Ella me enseñó a observar, a experimentar, a habitar absolutamente cada instante que he vivido. Llamo habitar a la acción de vivir desde mi lado humano, cada sitio, cada momento, cada circunstancia o cada persona que se haya cruzado en mi camino.
Llega una etapa en tu línea de Vida, donde añoras la Soledad y el Silencio, quizá por el excesivo ruido que existe fuera, y valoras a la Arquitectura como una joya, ya no vista como un producto exclusivo y obligado de tu imaginación creadora, sino como una maestra de Vida, como una consecuencia humana que tiene mucho que enseñarte. Las obras guardan valor, no por quienes fueron diseñadas, más bien por la calidad humana que permiten que se geste dentro o en las inmediaciones de ellas.

Las obras arquitectónicas guardan vibraciones energéticas, vivencias y lecciones que el Hombre expresa y recibe al mismo tiempo, en un incesante proceso de evolución creativa y espiritual.

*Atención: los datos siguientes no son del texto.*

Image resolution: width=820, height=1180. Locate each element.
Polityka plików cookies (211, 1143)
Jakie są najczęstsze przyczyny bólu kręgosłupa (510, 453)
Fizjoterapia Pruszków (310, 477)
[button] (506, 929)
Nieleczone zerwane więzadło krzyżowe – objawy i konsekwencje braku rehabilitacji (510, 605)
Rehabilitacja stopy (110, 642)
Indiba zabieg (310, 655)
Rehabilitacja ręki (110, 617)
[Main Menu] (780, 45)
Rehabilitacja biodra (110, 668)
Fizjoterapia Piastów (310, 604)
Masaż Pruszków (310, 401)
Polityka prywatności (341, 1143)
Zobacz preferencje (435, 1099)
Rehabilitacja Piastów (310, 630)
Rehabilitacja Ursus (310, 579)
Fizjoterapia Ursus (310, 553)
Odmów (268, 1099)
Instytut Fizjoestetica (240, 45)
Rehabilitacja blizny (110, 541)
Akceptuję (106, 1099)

He tenido la grata fortuna de conocer, recorrer y habitar espacios arquitectónicos y urbanos que han trastocado mi ser entero. Hace mucho que desistí de la necedad de creerme merecedor de diseñar y construir espacios que puedan transformar la vida de las personas, altanería que sólo alimenta falsamente a un ego desenfrenado. Prefiero laborar con los seres humanos, aprender de ellos, guiarlos en la comprensión de las variables que sirven de piezas para diseñar y construir sus propias vidas. Sus espíritus enseñan a mi espíritu, la Verdad sobre la Vida.

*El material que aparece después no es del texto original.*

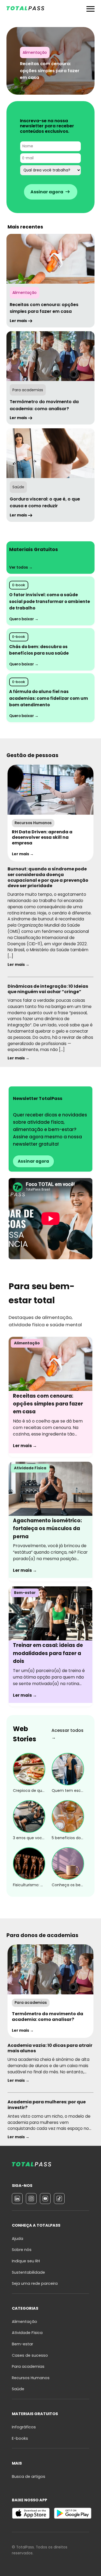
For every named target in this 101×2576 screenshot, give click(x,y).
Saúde (18, 2389)
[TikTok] (59, 2198)
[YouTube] (45, 2198)
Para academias (28, 2366)
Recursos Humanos (31, 2378)
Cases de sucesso (30, 2355)
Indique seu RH (26, 2261)
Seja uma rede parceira (35, 2283)
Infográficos (24, 2427)
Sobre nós (22, 2249)
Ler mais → (23, 854)
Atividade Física (27, 2332)
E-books (20, 2438)
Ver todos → (21, 567)
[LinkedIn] (17, 2198)
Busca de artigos (28, 2476)
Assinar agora (33, 1161)
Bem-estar (22, 2344)
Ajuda (17, 2238)
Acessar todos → (67, 1733)
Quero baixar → (24, 619)
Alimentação (24, 2321)
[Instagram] (31, 2198)
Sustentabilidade (28, 2272)
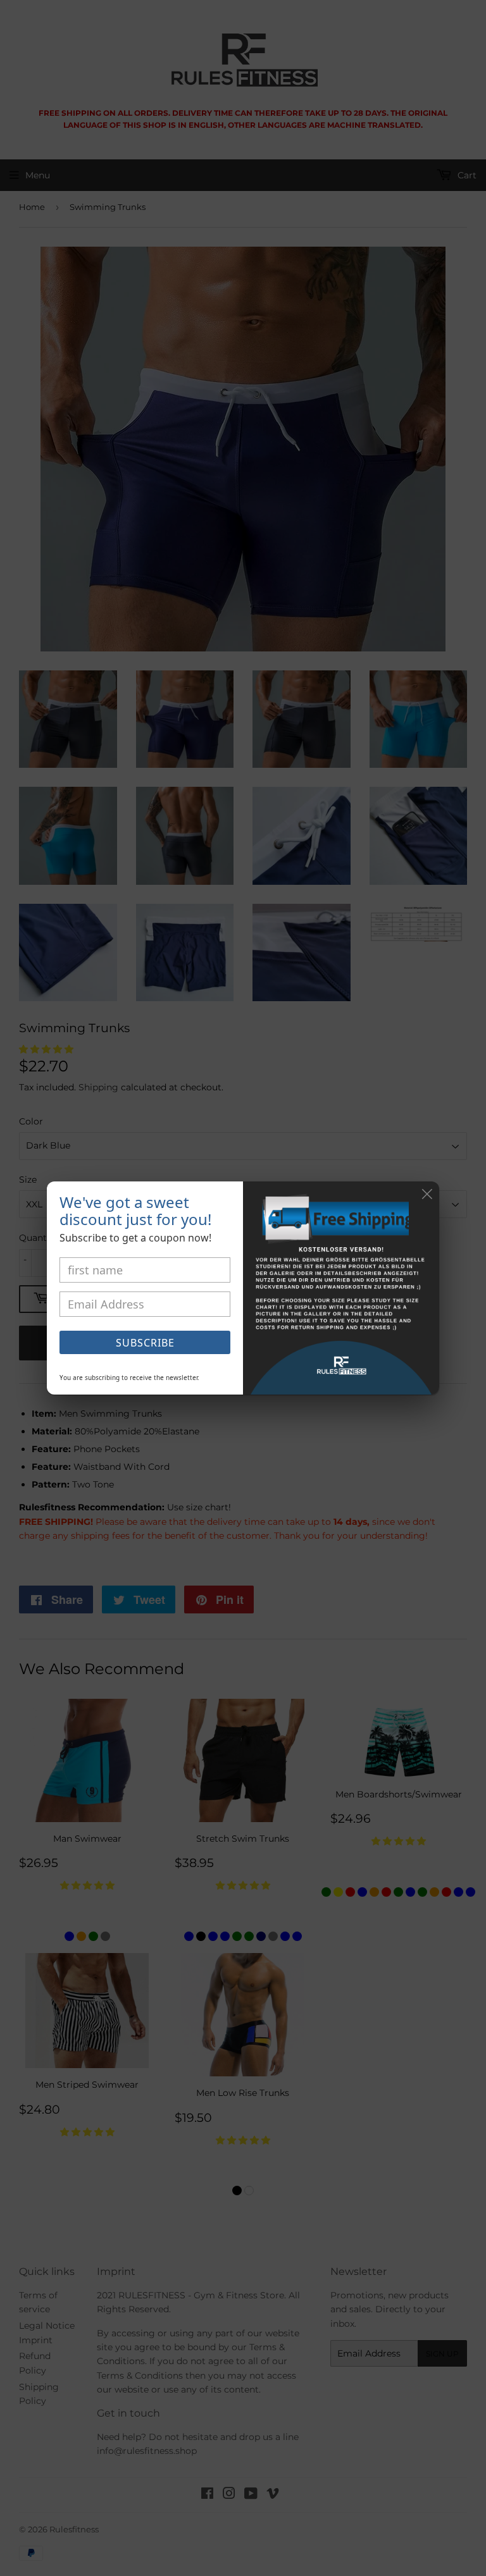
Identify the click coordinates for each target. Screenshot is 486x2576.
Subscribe (145, 1343)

Así las cosas. Los textos escritos, retoman la esencia de la Arquitectura de la Antigüedad de mi país. La metodología utilizada como terapeuta alternativo, rescata el proceso metodológico desarrollado a lo largo del diseño arquitectónico. Las imágenes y proyectos visuales, tienen siempre a la Arquitectura de fondo y contenido.

Ser arquitecto no es sólo diseñar y construir. Dedico sin pudor estas palabras a las mentes estúpidas que me atacaron con premisas, expresando lo contrario. A diferencia de ustedes, he comprendido que ser arquitecto es una actitud natural e innata, no un carácter forzado y aprendido, donde sólo inflan el ego que creen que los define, con títulos y reconocimientos, que los alejan de su verdadera calidad como seres humanos.

Ser arquitecto no es una definición o un concepto, no es cumplir una serie de requisitos académicos o técnicos, que, finalmente, no te dictan cómo satisfacer las necesidades espirituales más profundas de las personas a quienes sirves.

La Arquitectura también existe para transformar nuestras vidas e inspirarlas, en lugar de creer que sólo existimos para diseñar y materializar espacios. Quien crea que ser arquitecto sólo es la construcción, o acciones aledañas, ha fracasado como ser humano.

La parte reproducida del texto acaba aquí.